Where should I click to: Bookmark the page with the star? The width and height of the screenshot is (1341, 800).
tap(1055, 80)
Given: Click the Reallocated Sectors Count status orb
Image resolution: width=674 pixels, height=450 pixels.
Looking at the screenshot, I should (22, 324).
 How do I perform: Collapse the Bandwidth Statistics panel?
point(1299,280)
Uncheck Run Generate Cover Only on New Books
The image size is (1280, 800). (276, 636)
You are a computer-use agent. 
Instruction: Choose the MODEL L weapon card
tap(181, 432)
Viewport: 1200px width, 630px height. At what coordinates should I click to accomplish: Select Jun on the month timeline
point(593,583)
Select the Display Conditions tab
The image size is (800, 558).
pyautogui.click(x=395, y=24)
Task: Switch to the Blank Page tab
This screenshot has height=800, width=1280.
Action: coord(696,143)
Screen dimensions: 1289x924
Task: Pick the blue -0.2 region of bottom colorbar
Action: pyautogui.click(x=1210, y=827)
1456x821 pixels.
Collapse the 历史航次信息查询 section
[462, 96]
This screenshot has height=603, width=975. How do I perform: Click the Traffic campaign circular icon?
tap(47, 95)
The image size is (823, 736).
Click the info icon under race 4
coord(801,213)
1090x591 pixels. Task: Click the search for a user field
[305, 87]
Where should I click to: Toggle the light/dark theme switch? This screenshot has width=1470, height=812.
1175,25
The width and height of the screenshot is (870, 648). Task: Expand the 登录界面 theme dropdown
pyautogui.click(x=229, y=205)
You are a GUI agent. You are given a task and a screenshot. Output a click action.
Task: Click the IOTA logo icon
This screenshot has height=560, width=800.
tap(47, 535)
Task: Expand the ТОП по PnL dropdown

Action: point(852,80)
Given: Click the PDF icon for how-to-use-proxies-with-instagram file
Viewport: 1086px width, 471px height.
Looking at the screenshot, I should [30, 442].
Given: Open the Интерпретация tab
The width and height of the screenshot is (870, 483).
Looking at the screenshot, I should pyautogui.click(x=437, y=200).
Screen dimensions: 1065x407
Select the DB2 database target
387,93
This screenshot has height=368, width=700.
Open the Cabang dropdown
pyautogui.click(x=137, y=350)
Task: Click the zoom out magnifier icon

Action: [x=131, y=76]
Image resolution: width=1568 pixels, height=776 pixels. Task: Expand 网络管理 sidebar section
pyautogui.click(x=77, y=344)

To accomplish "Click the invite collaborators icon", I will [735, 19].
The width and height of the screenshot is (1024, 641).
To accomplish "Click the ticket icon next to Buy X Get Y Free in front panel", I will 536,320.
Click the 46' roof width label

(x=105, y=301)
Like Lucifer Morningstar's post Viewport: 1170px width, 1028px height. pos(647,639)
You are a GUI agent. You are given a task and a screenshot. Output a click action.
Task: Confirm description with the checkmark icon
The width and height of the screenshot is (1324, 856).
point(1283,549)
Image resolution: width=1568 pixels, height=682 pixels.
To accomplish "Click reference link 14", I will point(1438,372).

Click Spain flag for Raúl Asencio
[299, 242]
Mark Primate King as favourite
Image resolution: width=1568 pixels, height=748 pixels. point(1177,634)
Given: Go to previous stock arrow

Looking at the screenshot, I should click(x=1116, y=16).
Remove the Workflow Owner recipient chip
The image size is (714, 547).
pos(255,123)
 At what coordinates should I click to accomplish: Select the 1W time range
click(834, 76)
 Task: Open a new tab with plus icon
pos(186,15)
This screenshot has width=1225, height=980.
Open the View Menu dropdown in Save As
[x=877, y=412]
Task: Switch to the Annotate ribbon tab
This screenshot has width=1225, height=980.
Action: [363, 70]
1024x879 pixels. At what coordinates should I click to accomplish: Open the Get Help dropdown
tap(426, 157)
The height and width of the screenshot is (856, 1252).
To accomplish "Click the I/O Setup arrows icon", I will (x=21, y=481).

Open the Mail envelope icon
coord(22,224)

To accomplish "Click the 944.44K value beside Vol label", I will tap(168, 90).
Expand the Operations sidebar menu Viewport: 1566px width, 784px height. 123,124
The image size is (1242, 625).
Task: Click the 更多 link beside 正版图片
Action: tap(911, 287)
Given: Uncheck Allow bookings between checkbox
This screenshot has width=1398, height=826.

▶ _WHAT YOU SHOULD DO_: Copy the data above in full, exactly as it reads.

▶ _TASK SOLUTION_:
Where should I click to: Bookmark the page with the star? The width and height of the screenshot is (1341, 800).
tap(1055, 80)
Given: Click the Reallocated Sectors Count status orb
Image resolution: width=674 pixels, height=450 pixels.
Looking at the screenshot, I should (22, 324).
 How do I perform: Collapse the Bandwidth Statistics panel?
point(1299,280)
Uncheck Run Generate Cover Only on New Books
The image size is (1280, 800). (276, 636)
You are a computer-use agent. 
Instruction: Choose the MODEL L weapon card
tap(181, 432)
Viewport: 1200px width, 630px height. At what coordinates should I click to accomplish: Select Jun on the month timeline
point(593,583)
Select the Display Conditions tab
The image size is (800, 558).
pyautogui.click(x=395, y=24)
Task: Switch to the Blank Page tab
This screenshot has height=800, width=1280.
Action: coord(696,143)
Screen dimensions: 1289x924
Task: Pick the blue -0.2 region of bottom colorbar
Action: pyautogui.click(x=1210, y=827)
1456x821 pixels.
Collapse the 历史航次信息查询 section
[462, 96]
This screenshot has height=603, width=975. How do I perform: Click the Traffic campaign circular icon?
tap(47, 95)
The image size is (823, 736).
Click the info icon under race 4
coord(801,213)
1090x591 pixels. Task: Click the search for a user field
[305, 87]
Where should I click to: Toggle the light/dark theme switch? This screenshot has width=1470, height=812.
1175,25
The width and height of the screenshot is (870, 648). Task: Expand the 登录界面 theme dropdown
pyautogui.click(x=229, y=205)
You are a GUI agent. You are given a task and a screenshot. Output a click action.
Task: Click the IOTA logo icon
This screenshot has height=560, width=800.
tap(47, 535)
Task: Expand the ТОП по PnL dropdown

Action: point(852,80)
Given: Click the PDF icon for how-to-use-proxies-with-instagram file
Viewport: 1086px width, 471px height.
Looking at the screenshot, I should [30, 442].
Given: Open the Интерпретация tab
The width and height of the screenshot is (870, 483).
Looking at the screenshot, I should pyautogui.click(x=437, y=200).
Screen dimensions: 1065x407
Select the DB2 database target
387,93
This screenshot has height=368, width=700.
Open the Cabang dropdown
pyautogui.click(x=137, y=350)
Task: Click the zoom out magnifier icon

Action: [x=131, y=76]
Image resolution: width=1568 pixels, height=776 pixels. Task: Expand 网络管理 sidebar section
pyautogui.click(x=77, y=344)

To accomplish "Click the invite collaborators icon", I will [735, 19].
The width and height of the screenshot is (1024, 641).
To accomplish "Click the ticket icon next to Buy X Get Y Free in front panel", I will 536,320.
Click the 46' roof width label

(x=105, y=301)
Like Lucifer Morningstar's post Viewport: 1170px width, 1028px height. pos(647,639)
You are a GUI agent. You are given a task and a screenshot. Output a click action.
Task: Confirm description with the checkmark icon
The width and height of the screenshot is (1324, 856).
point(1283,549)
Image resolution: width=1568 pixels, height=682 pixels.
To accomplish "Click reference link 14", I will point(1438,372).

Click Spain flag for Raúl Asencio
[299, 242]
Mark Primate King as favourite
Image resolution: width=1568 pixels, height=748 pixels. point(1177,634)
Given: Go to previous stock arrow

Looking at the screenshot, I should click(x=1116, y=16).
Remove the Workflow Owner recipient chip
The image size is (714, 547).
pos(255,123)
 At what coordinates should I click to accomplish: Select the 1W time range
click(834, 76)
 Task: Open a new tab with plus icon
pos(186,15)
This screenshot has width=1225, height=980.
Open the View Menu dropdown in Save As
[x=877, y=412]
Task: Switch to the Annotate ribbon tab
This screenshot has width=1225, height=980.
Action: [363, 70]
1024x879 pixels. At what coordinates should I click to accomplish: Open the Get Help dropdown
tap(426, 157)
The height and width of the screenshot is (856, 1252).
To accomplish "Click the I/O Setup arrows icon", I will (x=21, y=481).

Open the Mail envelope icon
coord(22,224)

To accomplish "Click the 944.44K value beside Vol label", I will tap(168, 90).
Expand the Operations sidebar menu Viewport: 1566px width, 784px height. 123,124
The image size is (1242, 625).
Task: Click the 更多 link beside 正版图片
Action: tap(911, 287)
Given: Uncheck Allow bookings between checkbox
This screenshot has width=1398, height=826.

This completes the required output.